Klartext

Die A14: Schwerins Autobahn ins Nirgendwo

Es gibt Bauprojekte, die werden irgendwann fertig. Und dann gibt es die A14. Die Autobahn, die Schwerin mit Magdeburg verbinden soll, ist so etwas wie das Synonym für deutsche Infrastrukturplanung: ambitioniert angekündigt, endlos verzögert, und am Ende fragt keiner mehr, wann es eigentlich losgehen sollte.

Der sogenannte Lückenschluss der A14 umfasst 155 Kilometer zwischen Schwerin und Magdeburg. 155 Kilometer, die seit über 20 Jahren in Planung sind. Die ersten Spatenstiche gab es 2006. Damals hieß es: 2015 ist alles fertig. Dann 2020. Dann 2025. Stand März 2026 wird auf vier Teilabschnitten gleichzeitig gebaut, und der letzte Abschnitt zwischen Osterburg und Seehausen soll frühestens 2030 oder 2031 fertig werden. Frühestens.

20 Jahre Planung, 155 Kilometer Frust

Wer heute von Schwerin nach Magdeburg fahren will, braucht über die Bundesstraßen gut zweieinhalb Stunden. Mit funktionierender A14 wäre es in anderthalb zu schaffen. Das sind pro Fahrt 60 Minuten, die Pendler, Spediteure und alle anderen seit zwei Jahrzehnten verlieren. Tag für Tag. Rechnet man das auf die geschätzten Nutzer hoch, sind das Millionen verschwendeter Lebensstunden.

Die Gründe für die Verzögerungen lesen sich wie ein Best-of deutscher Bürokratie: ökologische Auflagen, archäologische Funde, Leitungsverlegungen, Klagen von Anwohnern, Planungsänderungen, Baustopp wegen Fledermäusen. Ja, Fledermäuse. Die A14 hat mehr Artenschutzgutachten als Kilometer Asphalt.

Die A14 ist keine Autobahn. Die A14 ist ein Generationenprojekt. Mein Vater hat sich drauf gefreut, ich warte noch, und mein Sohn wird sie vielleicht einweihen.
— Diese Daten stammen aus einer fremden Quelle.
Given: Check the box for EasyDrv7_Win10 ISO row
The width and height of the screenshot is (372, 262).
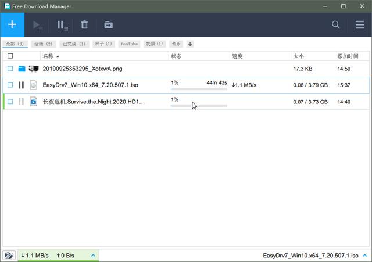Looking at the screenshot, I should click(10, 85).
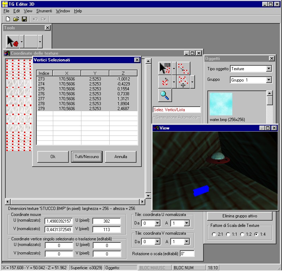Click the water.bmp texture thumbnail

click(x=221, y=104)
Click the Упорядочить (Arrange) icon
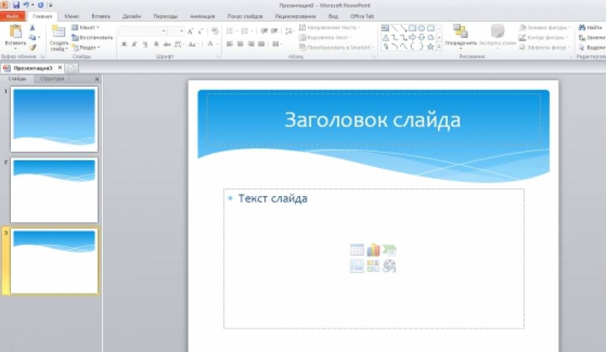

So oder so ähnlich: Ein Pendler aus Schwerin

Für Schwerin ist die fehlende Autobahnanbindung nach Süden mehr als ein Ärgernis. Es ist ein wirtschaftlicher Standortnachteil, der sich in Zahlen messen lässt. Welches Unternehmen siedelt sich in einer Landeshauptstadt an, die verkehrstechnisch in einer Sackgasse liegt? Nach Norden die Ostsee, nach Westen Hamburg über die A24, nach Osten Berlin über die A24. Aber nach Süden? Bundesstraße. Durch jedes Dorf.

Die teuerste Landstraßenumleitung Deutschlands

Die Gesamtkosten des Projekts liegen mittlerweile bei geschätzten 1,7 Milliarden Euro. Ursprünglich waren deutlich weniger geplant. Aber wer rechnet schon damit, dass ein Autobahnbau in Deutschland im Zeitplan bleibt? Die DEGES, die das Projekt betreut, spricht von „planmäßigem Fortschritt“. Planmäßig nach welchem Plan, möchte man fragen. Nach dem von 2006? Oder dem von 2019? Oder dem aktuellen, der schon wieder veraltet sein dürfte, wenn dieser Text erscheint?

Zum Vergleich: China baut 10.000 Kilometer Autobahn pro Jahr. Deutschland schafft es nicht, 155 Kilometer in 20 Jahren fertigzustellen. Man muss kein Fan autoritärer Systeme sein, um da leise zu schlucken.

Die Wahrheit ist: Die A14 steht stellvertretend für alles, was in der deutschen Infrastrukturpolitik schiefläuft. Überregulierung, Zuständigkeitschaos zwischen Bund, Ländern und Autobahn GmbH, endlose Einspruchsverfahren. Und am Ende sitzt Schwerin da, die kleinste Landeshauptstadt Deutschlands, und wartet. Wie immer.

Vielleicht sollte man die A14 umbenennen. In B14. Dann wäre wenigstens der Name ehrlich.